Le film est caricatural : c'est une satire, à l'image de Network, et à ce titre, il vire parfois à l'hystérie. Et le film eut été bon s'il s'était limité à cela. Malheureusement, A face in the crowd est plombé par ses prétentions et a voulu rajouté à la critique du système l'histoire humaine. Au final, le film échoue à réaliser une œuvre profonde sur les deux tableaux : il n'est ni une plongée totale dans le système médiatique (comme le sera Network) ni un drame humain d'ampleur (comme Elmer Gantry de Brooks, un film auquel on pense beaucoup au visionnage de A face in the crowd, Lonesome ressemblant par certains aspects à Gantry – il est d'ailleurs amusant de constater que l'algorithme Imdb recommande le film de Brooks à ceux qui ont apprécié A face in the crowd).

Le triangle amoureux de A face in the crowd est des plus prévisibles et convenus (l'intello et le rigolo se disputent l'admiration de la belle). Lonesome est un personnage central peu intéressant : un peu comme dans Body and soul de Rossen, c'est un demi-crétin qui se laisse facilement enivrer par l'american dream. A face in the crowd finit comme un conte sur la folle vanité et cela désamorce la critique élaborée jusqu'alors. La manipulation médiatique – comme la force marchande - n'est jamais le propre d'un seul homme, c'est un produit du réseau, de l'interconnexion, du système. En concentrant en Lonesome tous les vices du système, Kazan dédouane la société américaine. Un reproche similaire a été fait à Kazan par Roland Barthes pour On the waterfront :

« [...] on dérive sur un petit groupe de gangsters la fonction d'exploitation du grand patronat, et par ce petit mal confessé, fixé comme une légère et disgracieuse pustule, on détourne du mal réel, on évite de le nommer, on l'exorcise » (2)
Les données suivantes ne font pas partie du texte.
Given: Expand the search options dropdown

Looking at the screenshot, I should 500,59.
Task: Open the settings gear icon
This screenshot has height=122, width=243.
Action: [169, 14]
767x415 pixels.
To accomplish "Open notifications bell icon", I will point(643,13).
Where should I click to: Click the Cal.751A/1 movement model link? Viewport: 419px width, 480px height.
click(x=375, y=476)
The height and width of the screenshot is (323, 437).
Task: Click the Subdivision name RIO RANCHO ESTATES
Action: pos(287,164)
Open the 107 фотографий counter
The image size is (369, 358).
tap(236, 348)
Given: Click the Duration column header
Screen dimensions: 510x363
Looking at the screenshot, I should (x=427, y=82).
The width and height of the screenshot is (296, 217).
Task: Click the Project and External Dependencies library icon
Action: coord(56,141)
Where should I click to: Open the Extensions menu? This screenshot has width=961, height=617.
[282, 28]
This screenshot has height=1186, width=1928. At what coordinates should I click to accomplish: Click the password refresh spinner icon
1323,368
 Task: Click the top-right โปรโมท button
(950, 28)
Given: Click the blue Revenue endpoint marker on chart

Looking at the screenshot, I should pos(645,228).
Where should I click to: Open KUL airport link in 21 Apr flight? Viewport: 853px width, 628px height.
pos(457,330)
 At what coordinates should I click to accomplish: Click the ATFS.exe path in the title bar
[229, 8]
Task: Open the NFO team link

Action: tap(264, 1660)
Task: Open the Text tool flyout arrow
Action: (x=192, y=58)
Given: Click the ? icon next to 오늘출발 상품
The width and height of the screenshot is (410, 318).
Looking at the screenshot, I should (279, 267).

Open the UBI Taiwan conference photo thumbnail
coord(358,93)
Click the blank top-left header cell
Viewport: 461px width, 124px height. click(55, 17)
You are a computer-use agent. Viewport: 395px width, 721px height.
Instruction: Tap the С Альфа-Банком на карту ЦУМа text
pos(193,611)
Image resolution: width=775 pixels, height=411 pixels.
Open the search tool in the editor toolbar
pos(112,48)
Comme pour finir son panorama critique sur la société du spectacle, A face in the crowd nous montre un Lonesome spin doctor, consultant en communication politique, vers la fin du film. On constate à cette occasion que pour servir la critique (par ailleurs superficielle) du système, le film est descendu jusqu'au degré zéro de la vraisemblance psychologique. Quasi-anarchiste, réfractaire à la publicité au début du film, Lonesome finit le film comme un apôtre exalté de la manipulation des masses. Inversement, sa femme, journaliste trash sans scrupule au début du film, s'adoucit jusqu'à devenir une mère la morale effarouchée et tremblotante.

Après deux heures et bien des scènes inutiles, on se retrouve avec un film qu'on regrette de n'avoir pas plus aimé, un film bancal, qui n'atteint véritablement aucune des ambitions qu'il s'était fixé. A voir tout de même.

(1) Voir à ce sujet le texte d'Ignacio Ramonet « Spots publicitaires » dans « Propagandes silencieuses » qui fait bien le tour du sujet
(2) « Un ouvrier sympathique » dans Les Mythologies de Barthes.